2604 4:12:49 pm 2812 270,000 32 $7,592,400 (1 trade)
2407 3:48:46 pm 2823 290,000 1 $8,186,700 (1 trade)

from Stockness Monster.

So anybody have any thoughts on this?

Cheers
 
bnb is the perfect stock to buy on down days... gets overly hammered every time the market jitters... and is one of the first stocks to bounce back hard...

anyone remember the sub $20 days several months ago?
 
bnb is the perfect stock to buy on down days... gets overly hammered every time the market jitters... and is one of the first stocks to bounce back hard...

anyone remember the sub $20 days several months ago?

hi,
yes i do remember that day very well, some idiot turned off the futures market for some routine maintenance, and in that 2 hour period the market went crazy. i was lucky enough to buy a small tranch of BNB at 18.83. by the time everyone realised the mistake at the asx, the stock was back up over $20.

cheers,
doc
 
I'm a bit worried here.

In today's Herald Sun, Terry McRann writes http://www.news.com.au/heraldsun/story/0,21985,22963910-36281,00.html

"SHARES: Wall St is headed for a fall, possibly a biggish one. Because we don't have the same problems and the resources sector is likely to remain reasonably healthy, our market is more likely to drift lower. As we see with Centro, some stocks are far more vulnerable. Those with big borrowings, directly or indirectly exposed to US property."

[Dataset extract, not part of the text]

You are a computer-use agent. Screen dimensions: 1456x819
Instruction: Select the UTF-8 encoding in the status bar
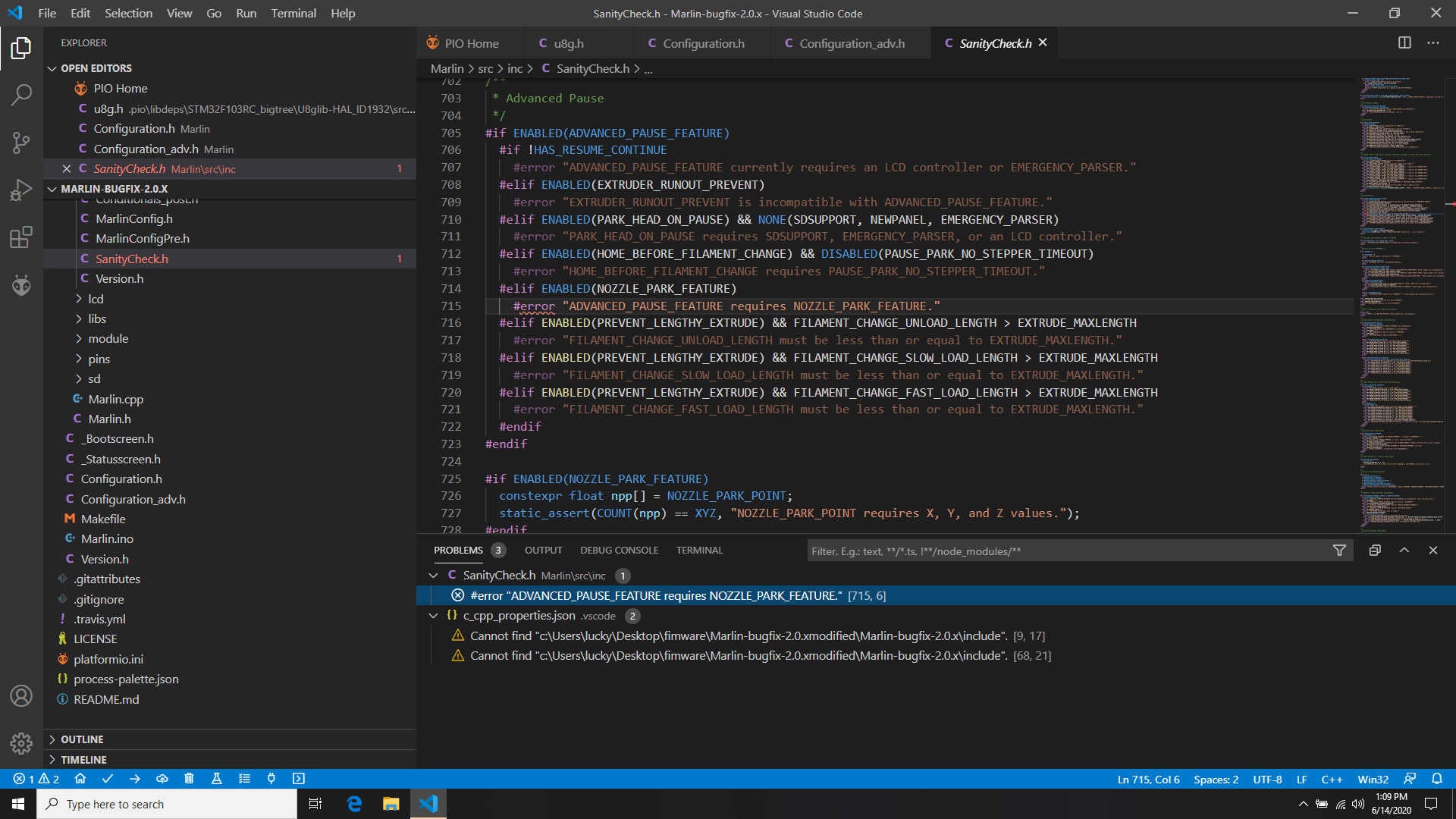1266,779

Doesn't BNB fall into this description? It certainly has big borrowings, and has exposure to US property.

Any thoughts?
 
I'm a bit worried here.

In today's Herald Sun, Terry McRann writes http://www.news.com.au/heraldsun/story/0,21985,22963910-36281,00.html

"SHARES: Wall St is headed for a fall, possibly a biggish one. Because we don't have the same problems and the resources sector is likely to remain reasonably healthy, our market is more likely to drift lower. As we see with Centro, some stocks are far more vulnerable. Those with big borrowings, directly or indirectly exposed to US property."

Doesn't BNB fall into this description? It certainly has big borrowings, and has exposure to US property.

Any thoughts?

For every article I see on doom and gloom, I see another for a continued boom. Especially commoditities. See below:

http://au.biz.yahoo.com/071223/30/1jizk.html

I'm more concerned with out reliance of commoditities in proping up the Aussie Market. I've start diversifying more than I have in the past (was heavy on metals).

I think the article you mentioned could have been written by a politition as it says a lot but commits to nothing. I do agree that the future for 2008 is uncertain but..... Derrrr!!!!!

:rolleyes:
 
For every article I see on doom and gloom, I see another for a continued boom. Especially commoditities. See below:

http://au.biz.yahoo.com/071223/30/1jizk.html

I'm more concerned with out reliance of commoditities in proping up the Aussie Market. I've start diversifying more than I have in the past (was heavy on metals).

I think the article you mentioned could have been written by a politition as it says a lot but commits to nothing. I do agree that the future for 2008 is uncertain but..... Derrrr!!!!!

:rolleyes:

The article was written by Terry McCrann, who is a very clever man. Of course his comments that the future is uncertain are obvious to some, but it needs to be said, some readers (especially the type that read the Herald Sun/Sydney Telegraph) might be under the delusion that there are those that really know the future!

I am looking for comments comparing the similarity and differences between BNB and Centro. Of course, it goes without saying that BNB is in a whole range of industries that Centro wasn't, but there are still some similarities.